## 练习要求
请一字不差地返回关于中古服饰与政治的访谈中自“青年学者谈︱吕博:中古的服饰与政治”起至“博谈谈《头饰背后的政治史》。”止的一段文字。

青年学者谈︱吕博:中古的服饰与政治
中古史领域青年学者的崭露头角,从前些年的80后的学者,到近两年涌现出的85后学者,不仅在学界内颇受关注,一些作品在学术圈外也有不俗的表现。今年初由四川人民出版社出版的《头饰背后的政治史》即是一例,此书一度登上当当网专业史新书排行榜,作者吕博,现任武汉大学历史学院暨中国三至九世纪研究所副教授,这本书由其发表于《历史研究》的一篇学术论文的内容扩展而来。学术论著走向市场,受到公众的喜欢,于一位专业史学者而言未尝不是一件令人欣喜之事。近期,澎湃新闻就邀请吕博谈谈《头饰背后的政治史》。
澎湃新闻:你的研究特别关注“幞头”从北周至五代的样式变化,由此观察这一时期政治之演进。请先介绍一下作为日常头饰的“幞头”,它在历史上,特别是武后推行这个形制改变之前的情形如何?

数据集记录
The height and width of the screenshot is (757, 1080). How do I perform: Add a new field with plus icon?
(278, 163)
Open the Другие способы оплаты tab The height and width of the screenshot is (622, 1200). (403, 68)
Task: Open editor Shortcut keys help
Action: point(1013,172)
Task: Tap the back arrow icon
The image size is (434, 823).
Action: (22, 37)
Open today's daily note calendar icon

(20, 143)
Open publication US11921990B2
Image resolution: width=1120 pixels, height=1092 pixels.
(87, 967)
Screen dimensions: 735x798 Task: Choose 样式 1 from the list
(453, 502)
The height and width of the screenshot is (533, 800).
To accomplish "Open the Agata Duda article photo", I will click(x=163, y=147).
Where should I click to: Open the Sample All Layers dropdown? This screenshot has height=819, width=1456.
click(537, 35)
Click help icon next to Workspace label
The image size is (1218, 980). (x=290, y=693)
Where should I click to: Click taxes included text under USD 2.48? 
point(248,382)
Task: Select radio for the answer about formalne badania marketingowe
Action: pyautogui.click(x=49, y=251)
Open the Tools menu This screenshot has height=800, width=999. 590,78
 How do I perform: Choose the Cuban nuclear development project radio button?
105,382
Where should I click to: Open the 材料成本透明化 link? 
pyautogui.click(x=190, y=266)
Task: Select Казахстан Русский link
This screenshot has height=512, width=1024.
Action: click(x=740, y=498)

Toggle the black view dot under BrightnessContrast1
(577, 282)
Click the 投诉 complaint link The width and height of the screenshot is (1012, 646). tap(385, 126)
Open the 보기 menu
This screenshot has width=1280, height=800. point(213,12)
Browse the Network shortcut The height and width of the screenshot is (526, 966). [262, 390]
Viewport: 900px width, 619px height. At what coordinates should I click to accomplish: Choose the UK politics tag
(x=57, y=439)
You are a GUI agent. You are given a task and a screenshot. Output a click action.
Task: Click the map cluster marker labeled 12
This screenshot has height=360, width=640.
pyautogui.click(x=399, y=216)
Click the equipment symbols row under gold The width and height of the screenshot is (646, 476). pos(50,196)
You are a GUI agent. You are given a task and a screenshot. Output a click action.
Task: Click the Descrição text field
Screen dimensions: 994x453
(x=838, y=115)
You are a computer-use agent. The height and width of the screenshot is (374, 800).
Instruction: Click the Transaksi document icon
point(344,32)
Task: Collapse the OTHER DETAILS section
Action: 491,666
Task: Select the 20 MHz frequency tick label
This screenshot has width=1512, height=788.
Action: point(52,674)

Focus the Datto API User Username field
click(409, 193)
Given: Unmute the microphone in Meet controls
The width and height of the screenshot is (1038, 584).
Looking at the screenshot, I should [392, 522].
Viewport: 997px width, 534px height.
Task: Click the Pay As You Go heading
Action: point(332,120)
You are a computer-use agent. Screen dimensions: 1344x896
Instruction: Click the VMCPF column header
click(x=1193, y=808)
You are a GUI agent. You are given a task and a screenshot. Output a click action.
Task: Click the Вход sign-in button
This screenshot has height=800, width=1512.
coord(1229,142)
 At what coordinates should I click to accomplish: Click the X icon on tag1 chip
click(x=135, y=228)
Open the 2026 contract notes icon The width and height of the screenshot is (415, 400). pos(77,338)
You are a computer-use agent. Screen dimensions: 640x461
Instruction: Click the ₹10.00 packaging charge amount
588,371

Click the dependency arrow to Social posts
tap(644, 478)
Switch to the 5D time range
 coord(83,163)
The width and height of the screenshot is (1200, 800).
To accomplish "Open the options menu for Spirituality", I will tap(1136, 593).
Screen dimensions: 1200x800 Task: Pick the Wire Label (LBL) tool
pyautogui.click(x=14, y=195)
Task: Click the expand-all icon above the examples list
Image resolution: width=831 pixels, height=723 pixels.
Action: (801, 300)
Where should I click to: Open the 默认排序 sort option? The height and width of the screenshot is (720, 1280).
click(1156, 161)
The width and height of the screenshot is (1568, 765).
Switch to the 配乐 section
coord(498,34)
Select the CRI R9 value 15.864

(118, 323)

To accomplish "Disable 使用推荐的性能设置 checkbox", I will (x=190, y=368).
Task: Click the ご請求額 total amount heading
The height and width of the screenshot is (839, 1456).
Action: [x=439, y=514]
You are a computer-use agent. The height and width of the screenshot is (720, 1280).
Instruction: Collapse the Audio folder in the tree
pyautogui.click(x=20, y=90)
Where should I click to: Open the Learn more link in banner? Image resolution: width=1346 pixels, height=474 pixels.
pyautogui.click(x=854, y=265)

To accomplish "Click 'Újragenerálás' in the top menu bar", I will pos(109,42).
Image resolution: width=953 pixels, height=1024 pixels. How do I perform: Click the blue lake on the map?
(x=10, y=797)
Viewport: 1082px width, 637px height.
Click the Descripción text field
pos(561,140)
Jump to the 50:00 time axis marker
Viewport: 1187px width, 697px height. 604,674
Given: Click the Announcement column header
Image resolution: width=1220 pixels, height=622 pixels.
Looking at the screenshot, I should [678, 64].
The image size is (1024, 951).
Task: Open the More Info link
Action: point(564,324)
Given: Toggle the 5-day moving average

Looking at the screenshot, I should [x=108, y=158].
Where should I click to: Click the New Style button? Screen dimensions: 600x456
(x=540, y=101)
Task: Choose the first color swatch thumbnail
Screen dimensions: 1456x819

## 本题解答
青年学者谈︱吕博:中古的服饰与政治
中古史领域青年学者的崭露头角,从前些年的80后的学者,到近两年涌现出的85后学者,不仅在学界内颇受关注,一些作品在学术圈外也有不俗的表现。今年初由四川人民出版社出版的《头饰背后的政治史》即是一例,此书一度登上当当网专业史新书排行榜,作者吕博,现任武汉大学历史学院暨中国三至九世纪研究所副教授,这本书由其发表于《历史研究》的一篇学术论文的内容扩展而来。学术论著走向市场,受到公众的喜欢,于一位专业史学者而言未尝不是一件令人欣喜之事。近期,澎湃新闻就邀请吕博谈谈《头饰背后的政治史》。